• Exercise details:
Please echo the Final Four passage word for word, starting at the words "I don’t like" and stopping after "it up close.".
BEGIN Text section
But, again, more than the arc of the game or its bizarre, dramatic ending, it’s small details that will forever be etched in my brain: Roy Williams looking to his assistants before the first of the final free throw attempts and saying “It’s 5, right? He’s taking the shot.” indicating who UNC needed to be most aware of when Oregon attempted a final shot that never transpired. Officials Ron Groover and Ted Valentine discussing what happened on the play where the ball pinballed through arms and legs and out of bounds and the refs had to make the rarest of admissions, “I don’t know.” It was the national media buzzing by–Jim Gray asking for interviews, first from Larry Fitzgerald, then later Kris Jenkins. I realized Jim Gray doesn’t get to watch much of the games he works. It was once again seeing my friends in the local media being the ones on the scene and in the seats when the biggest games of the year were being played.
When I worked at Camp Sea Gull, sometimes you’d find the youngest kids were not the ones affected by homesickness. They were almost too naive and unaware to miss the comforts of home and realize the magnitude of being away for the first time from the only people who have anxiously watched over their lives. I have to think that’s the only way 18-22 year old players can not get caught up in how big the Final Four stage is, and what an impact winning or losing will have on the rest of their lives. If they had to play knowing their childhood heroes, their Bobby Hurleys and Miles Simons and all the rest are right there waiting to see who is going to be next in line for history, I gotta think it would make it that much harder.
Perhaps the thing that most affirmed how special this was for me was a kid, I’m guessing 11 years old, decked out in Oregon gear–hat, warm-up shirt two sizes too big, basketball shorts, horrendous Oregon socks and shoes…the whole outfit. During warm-ups he had moved down to my row and was shouting out each player by name as they shot. He was so happy he was bouncing. Over and over again he called their names out, despite being smart enough to realize they couldn’t hear him, even from that close. He didn’t care. He was so damn excited and the bounding and the yelling was just helping him get some of the nervous energy out. Eventually he disappeared back to his seat a few rows behind me.
After the game ended and I took in the handshakes and reactions, I turned to look at the slow-moving crowd exiting the stadium. Like several other Oregon fans, Oregon Kid was still sitting in his seat not wanting to leave. He was also crying. Not sobbing, just crying. His Dad was standing next to him and was also a bit teary–I’m pretty sure not from the game but from seeing his son. Oregon Kid’s grandparents were sitting patiently next to him, without much expression.
I don’t like seeing kids cry. I promise I don’t. But I enjoyed this scene because it confirmed I was not crazy to think this was special. Only things that are special can bring out true emotion. I remembered being Oregon Kid and being old enough to know that, no, my team losing did not mean the world was ending, but that, yes, it fucking hurt. You love the game and you really love your team and it just fucking feels awful when they come this far and this close. It was a perfect reminder to me of what a great sport this is, what an amazing event the single elimination NCAA Tournament is, and how big the Final Four is, especially when you look at it up close.
UNC plays Gonzaga Monday night. It should be fun.
END Text section
BEGIN Recorded information
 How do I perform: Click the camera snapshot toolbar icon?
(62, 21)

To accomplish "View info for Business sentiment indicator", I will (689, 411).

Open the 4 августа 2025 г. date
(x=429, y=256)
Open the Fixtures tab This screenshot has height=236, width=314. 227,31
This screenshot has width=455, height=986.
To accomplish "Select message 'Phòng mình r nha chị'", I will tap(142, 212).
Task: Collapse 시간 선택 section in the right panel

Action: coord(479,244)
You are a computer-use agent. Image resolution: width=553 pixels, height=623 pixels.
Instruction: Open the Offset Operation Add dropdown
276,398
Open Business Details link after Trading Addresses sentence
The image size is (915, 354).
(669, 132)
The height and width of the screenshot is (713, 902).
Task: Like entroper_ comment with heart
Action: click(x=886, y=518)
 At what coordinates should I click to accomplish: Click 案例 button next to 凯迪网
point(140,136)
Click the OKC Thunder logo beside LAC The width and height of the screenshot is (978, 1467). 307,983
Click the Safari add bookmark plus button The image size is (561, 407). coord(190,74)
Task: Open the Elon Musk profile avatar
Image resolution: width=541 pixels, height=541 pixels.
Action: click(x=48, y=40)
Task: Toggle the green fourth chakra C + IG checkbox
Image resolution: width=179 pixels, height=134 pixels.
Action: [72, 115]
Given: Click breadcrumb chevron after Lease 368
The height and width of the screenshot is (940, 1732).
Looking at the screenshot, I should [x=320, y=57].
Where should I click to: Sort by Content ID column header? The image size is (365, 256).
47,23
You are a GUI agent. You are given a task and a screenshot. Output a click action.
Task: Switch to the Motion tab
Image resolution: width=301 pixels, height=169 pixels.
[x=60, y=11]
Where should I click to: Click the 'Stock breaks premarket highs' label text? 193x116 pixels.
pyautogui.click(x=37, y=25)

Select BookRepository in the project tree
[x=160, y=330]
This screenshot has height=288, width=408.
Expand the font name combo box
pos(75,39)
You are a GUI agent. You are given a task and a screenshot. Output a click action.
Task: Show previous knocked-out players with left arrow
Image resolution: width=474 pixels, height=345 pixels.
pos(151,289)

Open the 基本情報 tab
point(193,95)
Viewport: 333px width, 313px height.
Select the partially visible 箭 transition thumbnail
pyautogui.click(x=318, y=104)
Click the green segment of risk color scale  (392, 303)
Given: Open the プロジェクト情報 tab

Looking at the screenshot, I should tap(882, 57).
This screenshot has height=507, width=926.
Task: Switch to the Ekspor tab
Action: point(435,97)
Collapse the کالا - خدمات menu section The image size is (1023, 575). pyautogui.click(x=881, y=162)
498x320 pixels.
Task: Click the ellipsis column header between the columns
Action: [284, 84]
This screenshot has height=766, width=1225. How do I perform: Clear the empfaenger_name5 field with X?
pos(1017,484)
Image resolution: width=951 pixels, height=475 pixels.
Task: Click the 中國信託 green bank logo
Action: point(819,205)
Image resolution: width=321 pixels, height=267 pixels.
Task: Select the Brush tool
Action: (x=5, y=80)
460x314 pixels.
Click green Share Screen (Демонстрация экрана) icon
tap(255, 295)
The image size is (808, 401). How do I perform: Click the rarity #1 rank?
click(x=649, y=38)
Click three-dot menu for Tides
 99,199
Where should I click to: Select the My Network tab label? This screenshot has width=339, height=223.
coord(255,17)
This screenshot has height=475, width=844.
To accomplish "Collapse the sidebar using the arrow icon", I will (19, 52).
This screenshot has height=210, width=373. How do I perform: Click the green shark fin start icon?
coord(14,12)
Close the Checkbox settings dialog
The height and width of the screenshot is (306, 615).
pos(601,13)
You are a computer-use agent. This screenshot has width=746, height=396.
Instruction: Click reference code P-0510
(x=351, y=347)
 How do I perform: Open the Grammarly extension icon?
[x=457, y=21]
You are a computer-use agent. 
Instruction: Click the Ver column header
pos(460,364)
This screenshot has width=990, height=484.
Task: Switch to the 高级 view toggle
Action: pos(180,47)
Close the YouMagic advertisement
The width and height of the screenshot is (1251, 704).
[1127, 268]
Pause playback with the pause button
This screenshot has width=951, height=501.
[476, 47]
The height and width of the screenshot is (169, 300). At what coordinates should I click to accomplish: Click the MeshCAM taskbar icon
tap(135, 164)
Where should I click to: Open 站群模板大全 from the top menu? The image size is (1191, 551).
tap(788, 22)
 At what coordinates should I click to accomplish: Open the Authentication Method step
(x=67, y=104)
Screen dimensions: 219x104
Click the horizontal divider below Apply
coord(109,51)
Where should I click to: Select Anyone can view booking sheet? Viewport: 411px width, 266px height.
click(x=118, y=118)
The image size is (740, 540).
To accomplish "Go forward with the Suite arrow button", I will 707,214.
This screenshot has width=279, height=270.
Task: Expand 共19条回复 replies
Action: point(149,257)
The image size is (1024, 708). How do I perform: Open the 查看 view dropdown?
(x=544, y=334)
END Recorded information
• Answer for this exercise:
I don’t like seeing kids cry. I promise I don’t. But I enjoyed this scene because it confirmed I was not crazy to think this was special. Only things that are special can bring out true emotion. I remembered being Oregon Kid and being old enough to know that, no, my team losing did not mean the world was ending, but that, yes, it fucking hurt. You love the game and you really love your team and it just fucking feels awful when they come this far and this close. It was a perfect reminder to me of what a great sport this is, what an amazing event the single elimination NCAA Tournament is, and how big the Final Four is, especially when you look at it up close.